Wei Xing, Wang Jia, Liu Haitao, Fan Weizhe, Guo Gang
Department of Urology, The 3rd Medical Center of Chinese People's Liberation Army General Hospital, Beijing 100039, China.
Department of Urology Surgery, The First Affiliated Hospital of Air Force Military Medical University, Xi'an, Shaanxi 710032, China.
Emerg Med Int. 2022 Aug 16;2022:2901189. doi: 10.1155/2022/2901189. eCollection 2022.
To investigate the predictive value of preoperative nutritional risk assessment on the occurrence of complications after radical cystectomy plus urinary diversion for bladder cancer.

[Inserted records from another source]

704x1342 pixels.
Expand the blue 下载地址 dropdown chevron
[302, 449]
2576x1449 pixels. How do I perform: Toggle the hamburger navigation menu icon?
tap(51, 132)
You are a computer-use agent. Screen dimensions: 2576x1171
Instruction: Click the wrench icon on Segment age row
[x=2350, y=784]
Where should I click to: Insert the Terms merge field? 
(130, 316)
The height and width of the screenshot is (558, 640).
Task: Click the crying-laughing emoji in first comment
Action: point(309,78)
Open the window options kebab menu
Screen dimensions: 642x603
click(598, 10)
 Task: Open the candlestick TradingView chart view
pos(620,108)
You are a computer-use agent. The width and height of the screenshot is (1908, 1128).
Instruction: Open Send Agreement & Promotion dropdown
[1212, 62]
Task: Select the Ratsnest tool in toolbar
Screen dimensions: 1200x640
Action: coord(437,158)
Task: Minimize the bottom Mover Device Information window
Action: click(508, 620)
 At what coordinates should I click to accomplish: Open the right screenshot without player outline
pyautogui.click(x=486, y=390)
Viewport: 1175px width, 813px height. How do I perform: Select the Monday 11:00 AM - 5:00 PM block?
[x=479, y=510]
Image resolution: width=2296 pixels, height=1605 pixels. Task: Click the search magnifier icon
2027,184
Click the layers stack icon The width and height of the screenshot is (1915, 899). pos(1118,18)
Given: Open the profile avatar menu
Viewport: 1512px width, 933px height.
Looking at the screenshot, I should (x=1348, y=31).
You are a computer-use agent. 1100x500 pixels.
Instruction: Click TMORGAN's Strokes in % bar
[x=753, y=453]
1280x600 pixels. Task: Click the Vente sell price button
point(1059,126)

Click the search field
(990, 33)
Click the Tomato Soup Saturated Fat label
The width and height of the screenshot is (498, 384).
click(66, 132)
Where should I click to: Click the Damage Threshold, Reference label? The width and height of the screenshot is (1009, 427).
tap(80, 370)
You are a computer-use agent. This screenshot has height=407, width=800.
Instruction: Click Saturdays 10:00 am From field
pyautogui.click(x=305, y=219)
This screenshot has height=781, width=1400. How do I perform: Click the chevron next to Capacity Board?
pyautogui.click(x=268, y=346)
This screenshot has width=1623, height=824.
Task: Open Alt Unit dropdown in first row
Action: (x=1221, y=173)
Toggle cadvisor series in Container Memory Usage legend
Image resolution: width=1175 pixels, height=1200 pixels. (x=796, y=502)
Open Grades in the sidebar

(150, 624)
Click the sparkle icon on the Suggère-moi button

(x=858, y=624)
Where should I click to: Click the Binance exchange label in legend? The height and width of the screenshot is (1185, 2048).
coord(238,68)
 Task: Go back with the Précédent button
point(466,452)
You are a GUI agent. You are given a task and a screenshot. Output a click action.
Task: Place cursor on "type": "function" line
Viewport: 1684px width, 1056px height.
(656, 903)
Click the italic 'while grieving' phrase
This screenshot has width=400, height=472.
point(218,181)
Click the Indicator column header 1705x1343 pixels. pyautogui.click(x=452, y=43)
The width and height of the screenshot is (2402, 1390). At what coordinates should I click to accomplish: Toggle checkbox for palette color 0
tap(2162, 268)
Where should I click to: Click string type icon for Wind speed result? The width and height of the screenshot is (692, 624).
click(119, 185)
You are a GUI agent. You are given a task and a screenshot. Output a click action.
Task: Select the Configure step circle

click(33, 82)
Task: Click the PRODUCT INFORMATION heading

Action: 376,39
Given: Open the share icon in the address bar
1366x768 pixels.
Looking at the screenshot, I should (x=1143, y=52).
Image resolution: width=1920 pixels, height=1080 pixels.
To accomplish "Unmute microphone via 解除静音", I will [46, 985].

Retrospective analysis of 178 patients with bladder cancer between July 2010 and March 2022 who underwent elective radical cystectomy plus urinary diversion was conducted. The occurrence of complications within 90 days after surgery was counted for all patients, and the postoperative complication rates of patients with and without nutritional risk were compared and analyzed. Also, logistic regression analysis was used to assess the relative risk coefficients of NRS-2002 and the occurrence of postoperative complications.
Comparison of clinicopathological characteristics and surgical conditions between the two groups showed that the proportion of combined diabetes mellitus, operative time, and postoperative hospital stay were higher in the nutritional risk group (NRS ≥3 score) than in the no nutritional risk group (NRS <3 score), while the preoperative blood albumin (ALB) level was lower than that in the no nutritional risk group (NRS <3 score). The results of multifactorial risk regression analysis showed that low preoperative ALB level and high NRS score were independent risk factors for postoperative complications in bladder cancer ( < 0.05).
The NRS-2002 nutritional risk score has good predictive value for the incidence of postoperative complications in patients with bladder cancer and provides a scientific basis for perioperative nutritional support.
探讨术前营养风险评估对膀胱癌根治性膀胱切除术加尿流改道术后并发症发生情况的预测价值。
回顾性分析2010年7月至2022年3月期间178例行择期根治性膀胱切除术加尿流改道的膀胱癌患者。统计所有患者术后90天内并发症的发生情况,比较并分析有营养风险和无营养风险患者的术后并发症发生率。同时,采用logistic回归分析评估NRS-2002与术后并发症发生的相对风险系数。
两组患者临床病理特征及手术情况比较显示,营养风险组(NRS≥3分)合并糖尿病比例、手术时间及术后住院时间均高于无营养风险组(NRS<3分),而术前血白蛋白(ALB)水平低于无营养风险组(NRS<3分)。多因素风险回归分析结果显示,术前ALB水平低和NRS评分高是膀胱癌术后并发症的独立危险因素(<0.05)。
NRS-2002营养风险评分对膀胱癌患者术后并发症发生率具有良好的预测价值,为围手术期营养支持提供了科学依据。